It looks like putting the output of echo through sed does not work as expected.

Any help is much appreciated.
Thank you!

The quotes in the sed command look somewhat suspicious...

Not sure why they ended up like that, that is not the issue though. I confirm I use the correct quotes. I will try adding the quotes one more time below to see if they show up correct:

sed 's/save//' 

Yep, above looks better, these are the quotes I use.

Edit: I have also changed the quotes in the original post.

Hi,

Can you try this one ?

find /dir1/dir2/save -type f -name *_v2 -exec cp {} `dirname {}` \;

Not tested though.

There are several problems with this: first, the "{}" placeholder for the found filename can only be used ONCE in a single -exec clause.

Second: you are calling poor sed for every file you find. This is overworking the system.

try the following:

find /dir1/dir2/save -type f -name "*_v2" -print |\
while read infile ; do
     outfile="${infile%%/save*}${infile*save}"
     print - cp "$infile" "$outfile"
done

I hope this helps.

bakunin

1 Like

There might be a # missing - try

outfile="${infile%%/save*}${infile#*save}"
2 Likes

Yes, absolutely. Sorry for the typo and thanks for pointing it out.

bakunin

I'm be tempted to tackle the problem like this:

cd /dir1/dir2/save

for file in *_v2
do
   [ -f "$file" ] && cp "$file" ..
done

On GNU systems I'd probably do:

find /dir1/dir2/save -name "*_v2" -print0 | xargs --no-run-if-empty -0 cp -t /dir1/dir2

I went with bakunin's suggestion since there are multiple sub-directories underneath /dir1/dr2/save and I want to copy the files ending _v2 outside of save and keep the directory structure.

bakunin, could you please explain the magic behind this line:

outfile="${infile%%/save*}${infile#*save}"

Thank you!

---------- Post updated at 06:44 AM ---------- Previous update was at 03:43 AM ----------

Is there a way of removing _v2 from the end of the file in the line below?

outfile="${infile%%/save*}${infile#*save}"

How about

outfile=${outfile%_v2}

?

man bash : "Parameter Expansion" is a good reading for this...

1 Like

The following did the trick:

print - cp "$infile" "${outfile%%_v2}"

Thank you!

I don't think the second % is needed as you want to remove one single occurrence only.

Hi RudiC,
You are correct.
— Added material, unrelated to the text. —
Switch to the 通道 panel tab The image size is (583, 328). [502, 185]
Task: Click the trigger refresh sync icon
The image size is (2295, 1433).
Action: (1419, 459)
The commands:

print - cp "$infile" "${outfile%%_v2}"
        and:
print - cp "$infile" "${outfile%_v2}"

produce exactly the same results in this case.

Hi ejianu,
Even though both forms produce the same results in this case, I personally prefer to use the % version (like RudiC suggestion in post #10) instead of the %% version you used in post #11 when there is only one possible match.

The difference between the two cases is apparent when the given pattern can match more than once. For example, the following commands:

x=abc.def.ghi
echo ${x%%.*} ${x%.*}

produce the output:

abc.def abc

because %% removes the longest match for .* from the end of $x and % removes the shortest match for .* from the end of $x . (Note that the patterns used in ${var%%pattern} and ${var%pattern} are filename matching patterns; not basic regular expressions and not extended regular expressions.)